* [TEXT BLOCK]
Michigan Knee Institute


Clinical research has shown a total knee replacement has a 98% survivorship and can last 20-25 years. The life of a total knee replacement largely depends on the patient’s age, weight, activity level and overall health. A knee replacement is a device that is subject to wear and tear?

In most cases patients are able go home directly from the hospital, occasionally patients require additional help following surgery and may go to a nursing home or an inpatient rehabilitation center for 3-7 days following surgery. The Doctor and hospital staff will assist you will arrangements if needed.

You may drive your car once you have full control of your surgical leg. If you had surgery on your left leg and drive an automatic transmission car you may be able to drive as early as 2 weeks following surgery if you are not taking pain medications. If a knee replacement was performed on the right knee and/or you drive a manual transmission you may be able to drive at 4 to 6 weeks.

Here is check list for your initial consultation:

  • Driver’s license or a valid ID
  • Insurance information
  • Referral letter (if required)
  • Reports, X-rays, MRIs, CT scans, etc. and any other relevant information
  • List of medications (if any)

We encourage you to come to your initial consultation with a written list of questions to ensure you don’t forget to ask them when you visit the doctor.

Your returning to work greatly depends on what type of work you do. Sit down jobs or office jobs you may be able to return as early between 4-6 weeks depending on your recovery. For jobs that require a lot of standing, you may be able to return between 8-12 weeks. A job requiring heavy labor you are unable to return for at least 1-2 weeks

Returning home directly from the hospital may require assistance with house cleaning, meal preparation, etc., depending on the progress you made in the hospital.

Following a total knee replacement patients do not require at-home physical therapy but require outpatient physical therapy 2-3 times a week for at least 4 weeks.

You will be walking the day following your surgery with the use of a cane or walker. You will walk with either a cane or walker for 2 – 6 weeks depending on your recovery.

The physical therapy department at the hospital will have you climbing stairs before you are discharged from the hospital. The speed at which you climb the stairs depends on your progress.

Most patients do not require a blood transfusion following knee replacement. Occasionally a blood transfusion is required and you may donate your own blood.

* [DATA SUPPLIED]
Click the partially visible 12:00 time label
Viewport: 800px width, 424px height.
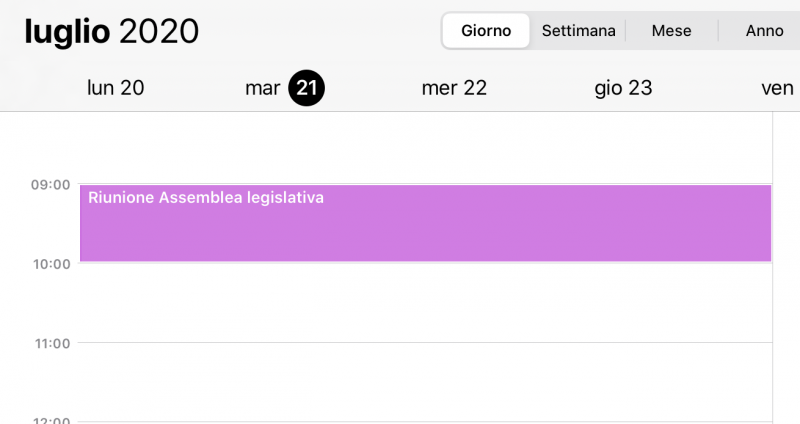pyautogui.click(x=50, y=419)
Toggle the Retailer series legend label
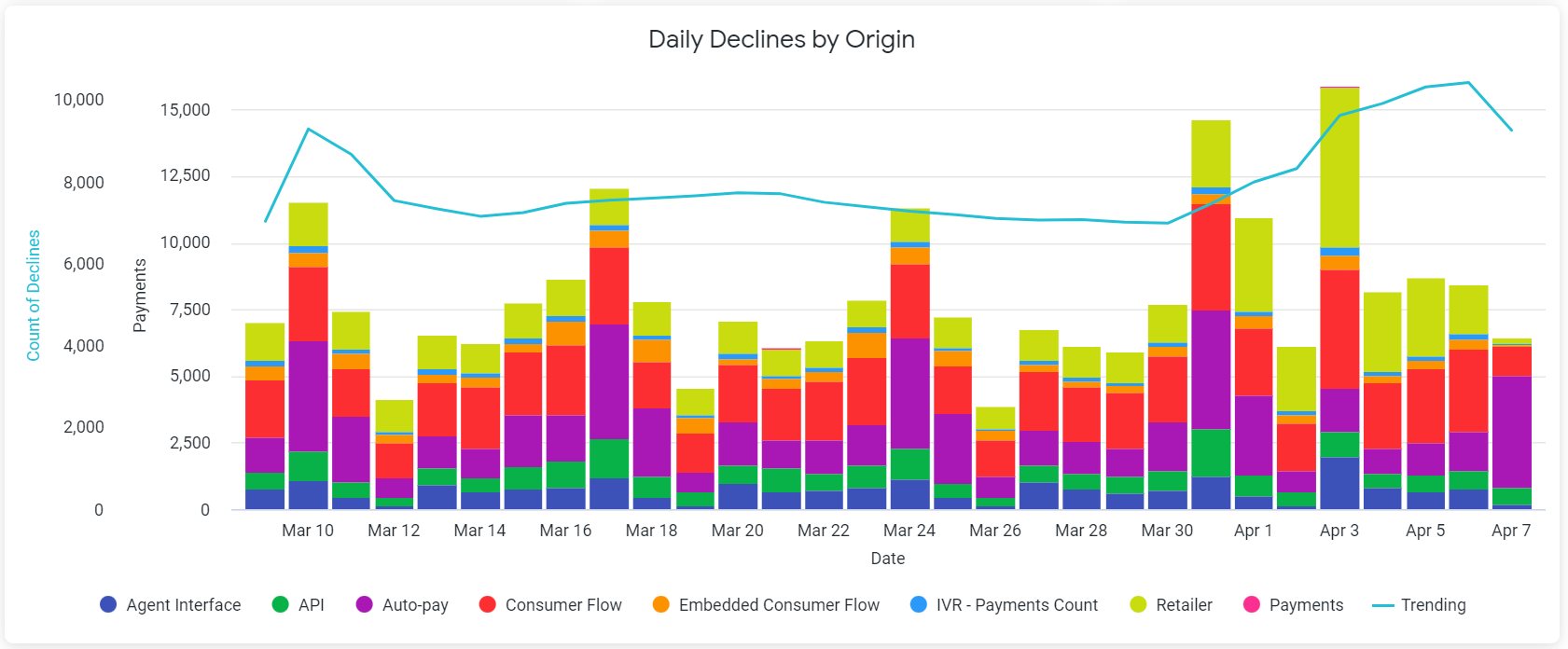 (1184, 605)
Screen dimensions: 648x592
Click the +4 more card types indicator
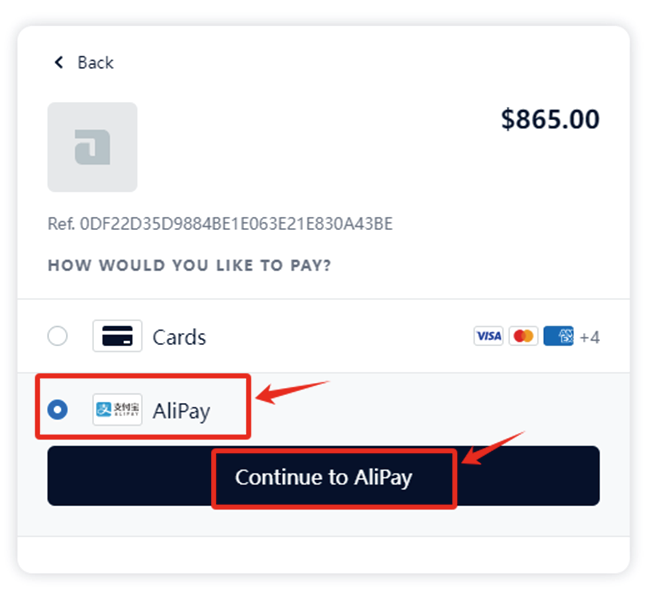590,337
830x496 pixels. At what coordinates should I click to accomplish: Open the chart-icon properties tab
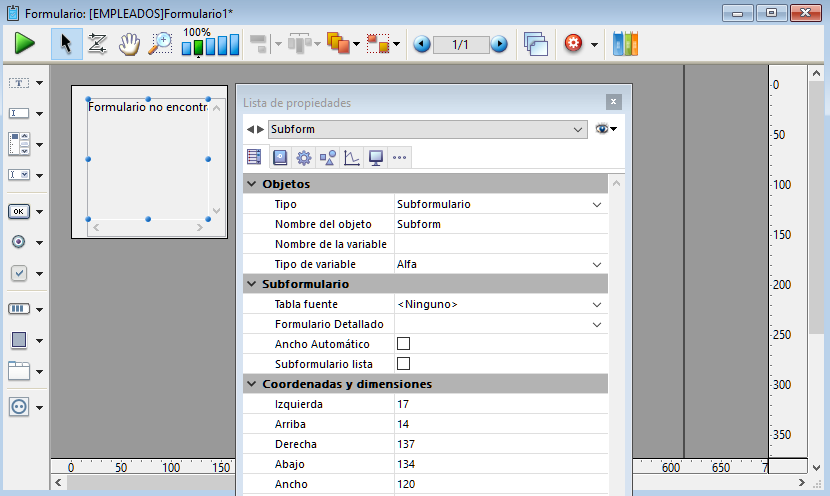[x=351, y=157]
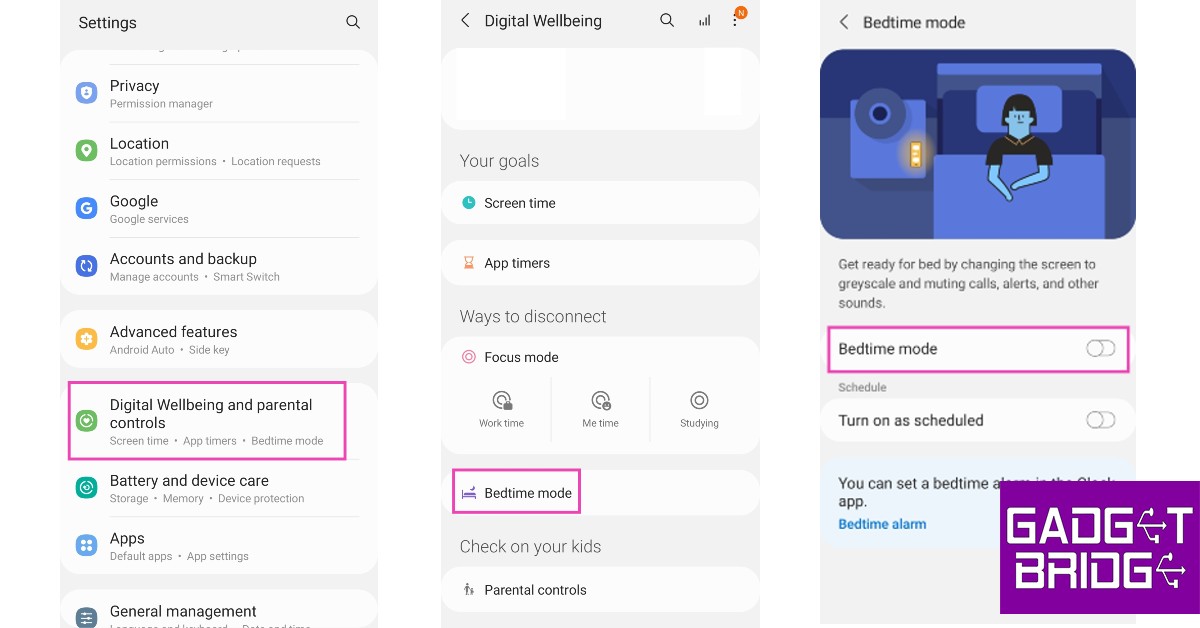Click the App timers hourglass icon
This screenshot has height=628, width=1200.
(x=468, y=263)
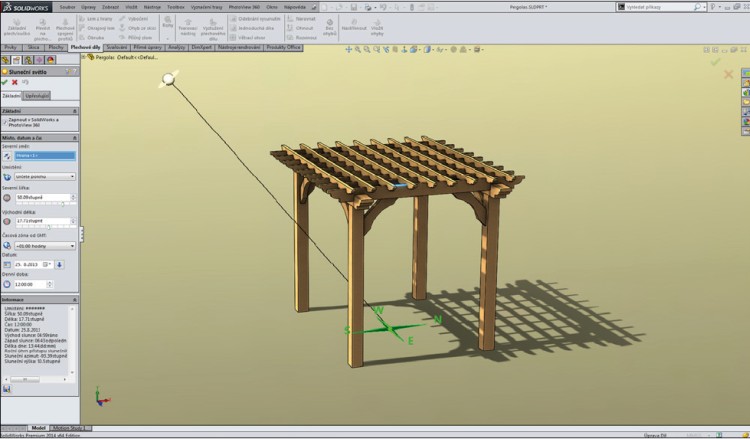Select the Trasovaný nástroj sheet metal tool
The width and height of the screenshot is (750, 439).
pos(188,24)
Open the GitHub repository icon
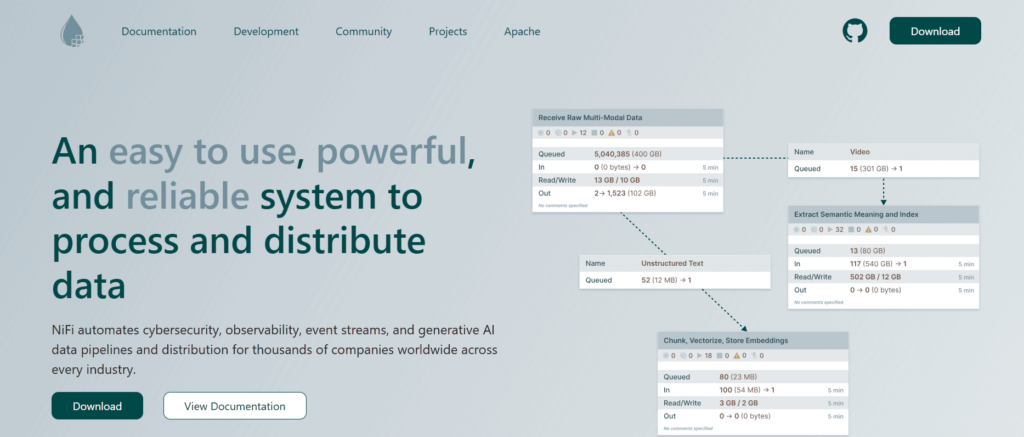The image size is (1024, 437). 855,31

* [BRIEF 1]
Decide whether each statement agrees with the knee replacement text. Answer yes or no for each, and quote the deciding words of the text.
(a) After a total knee replacement, patients need physical therapy at home.
(b) Patients walk with a cane or walker on the day after surgery.
(c) Most patients need a blood transfusion after a knee replacement.
* [BRIEF 2]
Quote the knee replacement text from "You may drive" up to and including "letter (if required)".

* [TASK ANSWER 1]
(a) No: "patients do not require at-home physical therapy but require outpatient physical therapy 2-3 times a week for at least 4 weeks"
(b) Yes: "You will be walking the day following your surgery with the use of a cane or walker."
(c) No: "Most patients do not require a blood transfusion following knee replacement."

* [TASK ANSWER 2]
You may drive your car once you have full control of your surgical leg. If you had surgery on your left leg and drive an automatic transmission car you may be able to drive as early as 2 weeks following surgery if you are not taking pain medications. If a knee replacement was performed on the right knee and/or you drive a manual transmission you may be able to drive at 4 to 6 weeks.

Here is check list for your initial consultation:

  • Driver’s license or a valid ID
  • Insurance information
  • Referral letter (if required)